Reproduce every one of the following items word for word, line by line.

**PROVIDED RECORDS:**
· · · · ·
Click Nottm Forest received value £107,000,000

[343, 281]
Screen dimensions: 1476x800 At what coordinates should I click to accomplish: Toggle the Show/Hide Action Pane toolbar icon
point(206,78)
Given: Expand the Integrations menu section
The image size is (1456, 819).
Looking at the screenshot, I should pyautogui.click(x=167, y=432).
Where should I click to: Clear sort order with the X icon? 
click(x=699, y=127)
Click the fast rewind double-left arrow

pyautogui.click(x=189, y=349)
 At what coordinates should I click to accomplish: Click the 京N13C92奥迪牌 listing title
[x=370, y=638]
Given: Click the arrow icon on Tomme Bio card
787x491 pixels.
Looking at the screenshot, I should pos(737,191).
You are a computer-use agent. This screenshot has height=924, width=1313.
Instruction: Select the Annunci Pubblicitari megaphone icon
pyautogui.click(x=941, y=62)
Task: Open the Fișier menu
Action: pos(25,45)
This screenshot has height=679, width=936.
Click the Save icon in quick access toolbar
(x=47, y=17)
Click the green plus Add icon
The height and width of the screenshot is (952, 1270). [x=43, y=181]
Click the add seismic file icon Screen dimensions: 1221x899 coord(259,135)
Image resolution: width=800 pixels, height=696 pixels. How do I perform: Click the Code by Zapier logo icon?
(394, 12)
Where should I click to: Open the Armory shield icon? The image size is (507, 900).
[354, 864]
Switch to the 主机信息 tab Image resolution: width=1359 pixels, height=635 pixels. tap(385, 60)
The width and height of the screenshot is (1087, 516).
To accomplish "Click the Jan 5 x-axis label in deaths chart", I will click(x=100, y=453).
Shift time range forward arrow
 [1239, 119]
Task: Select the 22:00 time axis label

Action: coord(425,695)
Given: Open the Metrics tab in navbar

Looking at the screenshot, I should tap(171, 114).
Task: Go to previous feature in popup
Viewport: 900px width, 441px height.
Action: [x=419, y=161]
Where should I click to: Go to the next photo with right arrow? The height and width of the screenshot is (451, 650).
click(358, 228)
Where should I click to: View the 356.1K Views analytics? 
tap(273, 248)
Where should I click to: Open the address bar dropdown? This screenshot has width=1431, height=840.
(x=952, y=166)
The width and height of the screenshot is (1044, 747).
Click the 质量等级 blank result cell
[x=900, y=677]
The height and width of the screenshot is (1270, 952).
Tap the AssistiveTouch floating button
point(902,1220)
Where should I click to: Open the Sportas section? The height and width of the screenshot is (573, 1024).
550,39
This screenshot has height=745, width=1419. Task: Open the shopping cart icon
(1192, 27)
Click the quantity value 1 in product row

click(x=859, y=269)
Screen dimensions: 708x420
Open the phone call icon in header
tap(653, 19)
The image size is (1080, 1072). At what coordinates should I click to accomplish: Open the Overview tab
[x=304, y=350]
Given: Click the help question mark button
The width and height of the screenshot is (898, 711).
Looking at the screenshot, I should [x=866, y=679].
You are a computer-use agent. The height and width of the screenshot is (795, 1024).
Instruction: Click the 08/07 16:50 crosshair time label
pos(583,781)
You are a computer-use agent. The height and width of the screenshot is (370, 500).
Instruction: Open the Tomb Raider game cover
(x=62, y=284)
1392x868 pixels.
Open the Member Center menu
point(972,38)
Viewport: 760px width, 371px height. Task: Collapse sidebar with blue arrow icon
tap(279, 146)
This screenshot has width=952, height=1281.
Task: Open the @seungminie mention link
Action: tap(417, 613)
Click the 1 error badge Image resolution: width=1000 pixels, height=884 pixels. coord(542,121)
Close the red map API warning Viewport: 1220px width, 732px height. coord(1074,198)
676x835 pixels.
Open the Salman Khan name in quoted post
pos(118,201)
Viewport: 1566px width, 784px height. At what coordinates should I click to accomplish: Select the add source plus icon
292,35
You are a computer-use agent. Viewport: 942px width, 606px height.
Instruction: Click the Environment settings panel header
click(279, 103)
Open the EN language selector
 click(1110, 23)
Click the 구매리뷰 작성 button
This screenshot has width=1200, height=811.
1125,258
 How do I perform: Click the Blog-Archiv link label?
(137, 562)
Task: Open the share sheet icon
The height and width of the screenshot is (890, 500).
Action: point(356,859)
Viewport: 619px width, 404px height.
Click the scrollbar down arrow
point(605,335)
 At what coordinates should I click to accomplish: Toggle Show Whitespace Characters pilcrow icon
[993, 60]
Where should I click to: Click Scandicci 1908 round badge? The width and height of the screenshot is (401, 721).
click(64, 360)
· · · · ·
**WRITTEN REPLY:**
Click Nottm Forest received value £107,000,000

[343, 281]
Screen dimensions: 1476x800 At what coordinates should I click to accomplish: Toggle the Show/Hide Action Pane toolbar icon
point(206,78)
Given: Expand the Integrations menu section
The image size is (1456, 819).
Looking at the screenshot, I should pyautogui.click(x=167, y=432).
Where should I click to: Clear sort order with the X icon? 
click(x=699, y=127)
Click the fast rewind double-left arrow

pyautogui.click(x=189, y=349)
 At what coordinates should I click to accomplish: Click the 京N13C92奥迪牌 listing title
[x=370, y=638]
Given: Click the arrow icon on Tomme Bio card
787x491 pixels.
Looking at the screenshot, I should pos(737,191).
You are a computer-use agent. This screenshot has height=924, width=1313.
Instruction: Select the Annunci Pubblicitari megaphone icon
pyautogui.click(x=941, y=62)
Task: Open the Fișier menu
Action: pos(25,45)
This screenshot has height=679, width=936.
Click the Save icon in quick access toolbar
(x=47, y=17)
Click the green plus Add icon
The height and width of the screenshot is (952, 1270). [x=43, y=181]
Click the add seismic file icon Screen dimensions: 1221x899 coord(259,135)
Image resolution: width=800 pixels, height=696 pixels. How do I perform: Click the Code by Zapier logo icon?
(394, 12)
Where should I click to: Open the Armory shield icon? The image size is (507, 900).
[354, 864]
Switch to the 主机信息 tab Image resolution: width=1359 pixels, height=635 pixels. tap(385, 60)
The width and height of the screenshot is (1087, 516).
To accomplish "Click the Jan 5 x-axis label in deaths chart", I will click(x=100, y=453).
Shift time range forward arrow
 [1239, 119]
Task: Select the 22:00 time axis label

Action: coord(425,695)
Given: Open the Metrics tab in navbar

Looking at the screenshot, I should tap(171, 114).
Task: Go to previous feature in popup
Viewport: 900px width, 441px height.
Action: [x=419, y=161]
Where should I click to: Go to the next photo with right arrow? The height and width of the screenshot is (451, 650).
click(358, 228)
Where should I click to: View the 356.1K Views analytics? 
tap(273, 248)
Where should I click to: Open the address bar dropdown? This screenshot has width=1431, height=840.
(x=952, y=166)
The width and height of the screenshot is (1044, 747).
Click the 质量等级 blank result cell
[x=900, y=677]
The height and width of the screenshot is (1270, 952).
Tap the AssistiveTouch floating button
point(902,1220)
Where should I click to: Open the Sportas section? The height and width of the screenshot is (573, 1024).
550,39
This screenshot has height=745, width=1419. Task: Open the shopping cart icon
(1192, 27)
Click the quantity value 1 in product row

click(x=859, y=269)
Screen dimensions: 708x420
Open the phone call icon in header
tap(653, 19)
The image size is (1080, 1072). At what coordinates should I click to accomplish: Open the Overview tab
[x=304, y=350]
Given: Click the help question mark button
The width and height of the screenshot is (898, 711).
Looking at the screenshot, I should [x=866, y=679].
You are a computer-use agent. The height and width of the screenshot is (795, 1024).
Instruction: Click the 08/07 16:50 crosshair time label
pos(583,781)
You are a computer-use agent. The height and width of the screenshot is (370, 500).
Instruction: Open the Tomb Raider game cover
(x=62, y=284)
1392x868 pixels.
Open the Member Center menu
point(972,38)
Viewport: 760px width, 371px height. Task: Collapse sidebar with blue arrow icon
tap(279, 146)
This screenshot has width=952, height=1281.
Task: Open the @seungminie mention link
Action: tap(417, 613)
Click the 1 error badge Image resolution: width=1000 pixels, height=884 pixels. coord(542,121)
Close the red map API warning Viewport: 1220px width, 732px height. coord(1074,198)
676x835 pixels.
Open the Salman Khan name in quoted post
pos(118,201)
Viewport: 1566px width, 784px height. At what coordinates should I click to accomplish: Select the add source plus icon
292,35
You are a computer-use agent. Viewport: 942px width, 606px height.
Instruction: Click the Environment settings panel header
click(279, 103)
Open the EN language selector
 click(1110, 23)
Click the 구매리뷰 작성 button
This screenshot has width=1200, height=811.
1125,258
 How do I perform: Click the Blog-Archiv link label?
(137, 562)
Task: Open the share sheet icon
The height and width of the screenshot is (890, 500).
Action: point(356,859)
Viewport: 619px width, 404px height.
Click the scrollbar down arrow
point(605,335)
 At what coordinates should I click to accomplish: Toggle Show Whitespace Characters pilcrow icon
[993, 60]
Where should I click to: Click Scandicci 1908 round badge? The width and height of the screenshot is (401, 721).
click(64, 360)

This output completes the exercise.